Moscow disagreed, and in December 1994 then-President Boris Yeltsin ordered his forces to invade. Russian Defense Minister Pavel Grachev assured that “two regiments of paratroopers in two hours” could subdue Chechnya. The war lasted nearly two years, killed upward of 80,000 people, mostly civilians, and ended in humiliating Russian defeat.
But the Chechens proved incapable of governing themselves. Wartime military leader Aslan Maskhadov was elected president in 1997 but quickly lost control to powerful warlords, including legendary Chechen field commander Shamil Basayev.
By the late ’90s, Basayev and his allies had abandoned Chechen nationalism and embraced Islamic fundamentalism as their key ideology. Some Chechens took training in Afghan camps run by international terrorists, while funding, expertise and personnel from groups such as al Qaeda found their way to Basayev.
“The situation changed radically” after the first war, Simonov says. “The Chechen war became internationalized, part of a wider global conflict.”
Forces under Basayev invaded neighboring Dagestan in 1999 but were thrown back by Russian troops and local militias. After a series of devastating and still-unexplained apartment bombs killed nearly 300 Russians, a huge Russian army assaulted Chechnya and occupied the entire republic within six months — making Vladimir Putin a national hero and ensuring his landslide victory in March 2000.
But Maskhadov’s rebel forces continued to strike back, killing a dozen or more Russian troops each week, and making a mockery of Kremlin declarations that “normalcy” is returning to Chechnya.
Female suicide bombers, recruited and trained by Basayev, have wreaked havoc. These “Black Widows” — so named by Russians because they’re typically Chechen women who’ve lost their husbands to war — have killed hundreds in the Moscow metro, at a rock concert, on busy street corners and by bringing down two Russian airliners.
Until this summer, the worst incident was the seizure by a Chechen suicide squad of a downtown Moscow theatre with 800 hostages in October 2002. That siege ended when elite security troops pumped sleeping gas into the theatre, then charged in and killed the Chechen fighters. The operation was a tactical success, but a political disaster: Nearly 130 hostages died from the gas, prompting a wave of public outrage.

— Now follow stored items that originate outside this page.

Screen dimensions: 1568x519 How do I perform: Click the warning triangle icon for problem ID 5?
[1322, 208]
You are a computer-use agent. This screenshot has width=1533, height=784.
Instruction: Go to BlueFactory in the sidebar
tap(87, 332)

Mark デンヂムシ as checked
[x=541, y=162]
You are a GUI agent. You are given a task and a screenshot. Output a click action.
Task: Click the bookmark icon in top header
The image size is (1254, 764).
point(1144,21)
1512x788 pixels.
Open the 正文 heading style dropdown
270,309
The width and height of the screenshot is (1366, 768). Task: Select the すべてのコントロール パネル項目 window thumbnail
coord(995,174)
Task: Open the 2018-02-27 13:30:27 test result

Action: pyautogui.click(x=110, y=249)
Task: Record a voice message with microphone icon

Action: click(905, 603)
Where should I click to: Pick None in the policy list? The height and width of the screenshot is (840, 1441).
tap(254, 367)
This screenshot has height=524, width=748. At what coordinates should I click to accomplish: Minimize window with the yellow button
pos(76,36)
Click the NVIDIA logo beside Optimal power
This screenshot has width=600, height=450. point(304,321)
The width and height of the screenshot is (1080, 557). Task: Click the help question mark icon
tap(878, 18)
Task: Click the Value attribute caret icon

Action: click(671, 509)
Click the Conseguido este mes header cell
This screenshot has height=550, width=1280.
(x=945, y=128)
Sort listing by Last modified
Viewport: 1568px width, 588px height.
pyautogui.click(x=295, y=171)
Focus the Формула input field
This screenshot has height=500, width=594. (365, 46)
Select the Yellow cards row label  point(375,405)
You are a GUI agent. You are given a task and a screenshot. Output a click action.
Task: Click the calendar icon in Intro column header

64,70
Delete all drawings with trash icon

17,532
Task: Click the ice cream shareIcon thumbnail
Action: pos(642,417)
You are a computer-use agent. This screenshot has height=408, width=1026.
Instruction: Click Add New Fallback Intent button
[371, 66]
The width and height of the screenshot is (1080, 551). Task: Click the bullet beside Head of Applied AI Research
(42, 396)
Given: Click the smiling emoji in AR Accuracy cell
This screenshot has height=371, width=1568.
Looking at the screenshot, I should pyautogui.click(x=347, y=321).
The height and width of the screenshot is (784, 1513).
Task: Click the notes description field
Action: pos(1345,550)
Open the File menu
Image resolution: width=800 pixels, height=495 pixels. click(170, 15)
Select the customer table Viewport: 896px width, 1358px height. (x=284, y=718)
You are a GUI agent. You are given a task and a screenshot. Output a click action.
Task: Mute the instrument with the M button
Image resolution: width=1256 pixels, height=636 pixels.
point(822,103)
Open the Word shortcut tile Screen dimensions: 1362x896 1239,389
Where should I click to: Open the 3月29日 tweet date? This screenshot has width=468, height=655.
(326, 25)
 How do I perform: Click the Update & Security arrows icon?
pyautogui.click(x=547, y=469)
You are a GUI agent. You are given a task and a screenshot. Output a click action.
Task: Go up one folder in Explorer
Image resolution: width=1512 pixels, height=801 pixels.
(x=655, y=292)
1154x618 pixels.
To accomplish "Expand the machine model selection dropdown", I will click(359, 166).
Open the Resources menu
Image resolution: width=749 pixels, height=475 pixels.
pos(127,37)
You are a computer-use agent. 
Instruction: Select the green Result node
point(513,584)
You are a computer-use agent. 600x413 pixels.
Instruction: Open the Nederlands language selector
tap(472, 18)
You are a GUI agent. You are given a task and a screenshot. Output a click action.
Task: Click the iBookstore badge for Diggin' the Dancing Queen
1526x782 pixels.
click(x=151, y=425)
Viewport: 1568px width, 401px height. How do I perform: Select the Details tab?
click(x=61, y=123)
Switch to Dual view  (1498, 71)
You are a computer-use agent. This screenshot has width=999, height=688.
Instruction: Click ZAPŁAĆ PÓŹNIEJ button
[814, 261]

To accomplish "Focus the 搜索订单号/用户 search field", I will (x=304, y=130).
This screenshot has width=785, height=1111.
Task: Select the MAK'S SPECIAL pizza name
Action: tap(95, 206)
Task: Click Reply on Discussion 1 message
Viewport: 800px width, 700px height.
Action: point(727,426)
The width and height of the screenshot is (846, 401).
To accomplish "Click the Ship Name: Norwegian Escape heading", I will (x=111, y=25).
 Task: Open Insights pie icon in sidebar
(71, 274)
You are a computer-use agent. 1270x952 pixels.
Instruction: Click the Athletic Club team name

Putin has staked much on an effort to install a pro-Moscow government in the region, in hopes of “Chechenizing” the conflict. But a rebel bomb killed the Kremlin’s first man, President Akhmad Kadyrov, last May. A new strongman, Alu Alkhanov, was elected in August to replace him, but the record would seem to hold out little hope.
Chechnya’s first leader, Dudayev, was killed by a Russian missile in 1996. His successor, Zelimkhan Yandarbiyev, was assassinated by a car bomb set by Russian agents in the Gulf state of Qatar earlier this year. Maskhadov is holed up in the rugged mountains of southern Chechnya and is said to still command widespread support.
Unless the Kremlin decides to finally “solve” its intractable Chechen problem by repeating the genocidal policies of the past, it may yet find there is no other way but to sit down and negotiate with Maskhadov.